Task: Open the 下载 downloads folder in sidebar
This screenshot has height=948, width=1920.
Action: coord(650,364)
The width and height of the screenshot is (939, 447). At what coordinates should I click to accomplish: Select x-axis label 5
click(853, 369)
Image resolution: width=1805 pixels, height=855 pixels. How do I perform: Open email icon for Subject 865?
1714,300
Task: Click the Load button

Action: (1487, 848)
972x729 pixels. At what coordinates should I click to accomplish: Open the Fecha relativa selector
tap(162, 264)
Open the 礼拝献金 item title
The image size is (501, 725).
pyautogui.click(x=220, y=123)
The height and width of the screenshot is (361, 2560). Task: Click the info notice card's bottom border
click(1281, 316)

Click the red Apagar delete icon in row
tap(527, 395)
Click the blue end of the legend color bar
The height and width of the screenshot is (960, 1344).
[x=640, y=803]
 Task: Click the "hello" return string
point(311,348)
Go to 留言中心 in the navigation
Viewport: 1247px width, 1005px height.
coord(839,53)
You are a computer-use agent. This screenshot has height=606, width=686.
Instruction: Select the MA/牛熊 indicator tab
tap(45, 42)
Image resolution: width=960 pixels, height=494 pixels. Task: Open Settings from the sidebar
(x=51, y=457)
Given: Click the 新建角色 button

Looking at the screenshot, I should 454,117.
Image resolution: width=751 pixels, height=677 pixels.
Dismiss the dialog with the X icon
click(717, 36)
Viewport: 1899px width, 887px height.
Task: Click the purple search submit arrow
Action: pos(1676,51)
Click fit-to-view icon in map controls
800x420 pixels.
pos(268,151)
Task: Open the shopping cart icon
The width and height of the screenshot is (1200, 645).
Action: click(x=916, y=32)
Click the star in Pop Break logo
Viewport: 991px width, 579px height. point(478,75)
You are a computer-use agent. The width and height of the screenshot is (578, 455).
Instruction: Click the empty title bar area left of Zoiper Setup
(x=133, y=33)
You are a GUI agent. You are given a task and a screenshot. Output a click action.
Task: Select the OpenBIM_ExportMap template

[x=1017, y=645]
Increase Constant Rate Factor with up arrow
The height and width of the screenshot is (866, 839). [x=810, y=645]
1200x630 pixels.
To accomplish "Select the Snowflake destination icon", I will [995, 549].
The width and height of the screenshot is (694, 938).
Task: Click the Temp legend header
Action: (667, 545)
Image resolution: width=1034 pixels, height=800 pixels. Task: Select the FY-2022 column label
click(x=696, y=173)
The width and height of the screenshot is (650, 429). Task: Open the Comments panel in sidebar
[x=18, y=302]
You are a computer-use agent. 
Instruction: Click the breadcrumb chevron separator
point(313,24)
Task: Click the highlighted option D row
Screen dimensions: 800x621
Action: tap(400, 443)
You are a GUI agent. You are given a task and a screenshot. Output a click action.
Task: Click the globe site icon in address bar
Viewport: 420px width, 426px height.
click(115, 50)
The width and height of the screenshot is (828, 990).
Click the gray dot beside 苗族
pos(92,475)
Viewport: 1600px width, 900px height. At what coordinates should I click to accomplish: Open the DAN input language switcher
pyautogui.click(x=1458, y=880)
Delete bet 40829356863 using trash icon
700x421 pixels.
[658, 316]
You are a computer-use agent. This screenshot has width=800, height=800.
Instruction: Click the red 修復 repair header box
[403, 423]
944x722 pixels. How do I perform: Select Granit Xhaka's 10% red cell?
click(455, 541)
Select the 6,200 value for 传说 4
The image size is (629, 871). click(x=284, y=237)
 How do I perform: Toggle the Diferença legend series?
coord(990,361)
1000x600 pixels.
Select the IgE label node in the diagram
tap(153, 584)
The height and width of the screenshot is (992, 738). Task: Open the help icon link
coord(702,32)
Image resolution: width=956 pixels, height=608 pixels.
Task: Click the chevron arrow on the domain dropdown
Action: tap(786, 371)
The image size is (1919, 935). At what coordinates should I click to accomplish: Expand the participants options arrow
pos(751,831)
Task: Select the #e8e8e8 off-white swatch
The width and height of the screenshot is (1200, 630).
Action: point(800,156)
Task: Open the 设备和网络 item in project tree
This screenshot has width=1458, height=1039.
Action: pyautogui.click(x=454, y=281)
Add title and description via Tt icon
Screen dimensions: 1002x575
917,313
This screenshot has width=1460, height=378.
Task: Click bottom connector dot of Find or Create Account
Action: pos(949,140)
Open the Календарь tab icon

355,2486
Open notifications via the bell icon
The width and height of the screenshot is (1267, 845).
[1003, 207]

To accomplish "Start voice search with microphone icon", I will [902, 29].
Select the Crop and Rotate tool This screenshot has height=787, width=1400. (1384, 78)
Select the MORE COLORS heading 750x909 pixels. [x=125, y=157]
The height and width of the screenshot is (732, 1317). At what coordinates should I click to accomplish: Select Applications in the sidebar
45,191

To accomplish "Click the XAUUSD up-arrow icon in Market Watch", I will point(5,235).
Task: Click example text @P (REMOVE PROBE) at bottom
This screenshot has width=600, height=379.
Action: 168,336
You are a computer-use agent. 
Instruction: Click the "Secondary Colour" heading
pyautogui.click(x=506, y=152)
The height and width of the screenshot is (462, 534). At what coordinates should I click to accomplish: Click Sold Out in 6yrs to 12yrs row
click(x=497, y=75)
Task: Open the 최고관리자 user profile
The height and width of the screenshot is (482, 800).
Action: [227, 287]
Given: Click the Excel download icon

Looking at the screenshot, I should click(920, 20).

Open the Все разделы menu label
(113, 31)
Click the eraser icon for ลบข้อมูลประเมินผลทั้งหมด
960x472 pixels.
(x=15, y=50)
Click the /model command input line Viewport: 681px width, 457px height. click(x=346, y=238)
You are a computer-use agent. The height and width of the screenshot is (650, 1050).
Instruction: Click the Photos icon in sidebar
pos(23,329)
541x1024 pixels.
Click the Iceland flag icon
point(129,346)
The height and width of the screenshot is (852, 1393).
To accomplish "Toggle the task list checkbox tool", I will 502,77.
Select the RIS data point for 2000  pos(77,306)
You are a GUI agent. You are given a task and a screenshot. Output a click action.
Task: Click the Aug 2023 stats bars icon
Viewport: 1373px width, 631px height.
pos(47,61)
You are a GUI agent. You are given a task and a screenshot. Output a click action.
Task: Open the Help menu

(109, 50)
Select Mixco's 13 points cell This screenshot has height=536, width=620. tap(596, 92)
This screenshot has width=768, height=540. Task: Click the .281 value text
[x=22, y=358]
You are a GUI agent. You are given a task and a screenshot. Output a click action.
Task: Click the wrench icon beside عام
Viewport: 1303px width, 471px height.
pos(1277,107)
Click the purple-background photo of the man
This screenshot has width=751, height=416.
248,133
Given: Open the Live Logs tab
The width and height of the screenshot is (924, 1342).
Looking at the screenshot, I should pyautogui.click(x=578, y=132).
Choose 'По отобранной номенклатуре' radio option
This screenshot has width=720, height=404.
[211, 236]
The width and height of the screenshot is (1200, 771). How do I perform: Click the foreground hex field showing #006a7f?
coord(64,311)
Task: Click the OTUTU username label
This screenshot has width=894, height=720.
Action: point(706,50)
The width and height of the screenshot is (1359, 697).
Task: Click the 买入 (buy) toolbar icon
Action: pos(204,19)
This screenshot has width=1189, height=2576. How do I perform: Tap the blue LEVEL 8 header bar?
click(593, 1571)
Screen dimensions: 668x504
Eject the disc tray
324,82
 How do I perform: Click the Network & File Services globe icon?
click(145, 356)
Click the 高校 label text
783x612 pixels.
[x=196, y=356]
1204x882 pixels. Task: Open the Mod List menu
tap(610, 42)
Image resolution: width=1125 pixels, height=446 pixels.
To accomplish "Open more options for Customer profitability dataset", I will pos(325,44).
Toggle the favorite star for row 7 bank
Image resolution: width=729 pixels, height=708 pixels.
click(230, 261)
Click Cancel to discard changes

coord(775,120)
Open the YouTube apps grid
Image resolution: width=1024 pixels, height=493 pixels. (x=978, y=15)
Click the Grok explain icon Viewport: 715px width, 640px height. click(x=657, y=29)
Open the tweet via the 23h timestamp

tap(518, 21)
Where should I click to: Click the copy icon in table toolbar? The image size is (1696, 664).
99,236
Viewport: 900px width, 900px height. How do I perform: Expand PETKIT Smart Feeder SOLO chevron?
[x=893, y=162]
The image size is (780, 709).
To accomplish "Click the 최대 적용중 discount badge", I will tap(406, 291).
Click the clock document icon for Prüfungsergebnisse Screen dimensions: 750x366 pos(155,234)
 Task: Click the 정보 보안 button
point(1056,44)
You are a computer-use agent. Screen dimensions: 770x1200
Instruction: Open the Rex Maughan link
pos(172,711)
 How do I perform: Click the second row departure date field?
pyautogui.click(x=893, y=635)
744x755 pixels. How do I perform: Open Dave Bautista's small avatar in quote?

+===+

_Activity_
In the material above, find every line that has the string "computer" and pull those lines out.

_Reply to the task_
You are a computer-use agent. This screenshot has height=606, width=686.
You are a computer-use agent. The width and height of the screenshot is (578, 455).
You are a computer-use agent. 
You are a computer-use agent. This screenshot has width=800, height=800.
You are a computer-use agent. 
You are a computer-use agent. The height and width of the screenshot is (650, 1050).
You are a computer-use agent. Screen dimensions: 770x1200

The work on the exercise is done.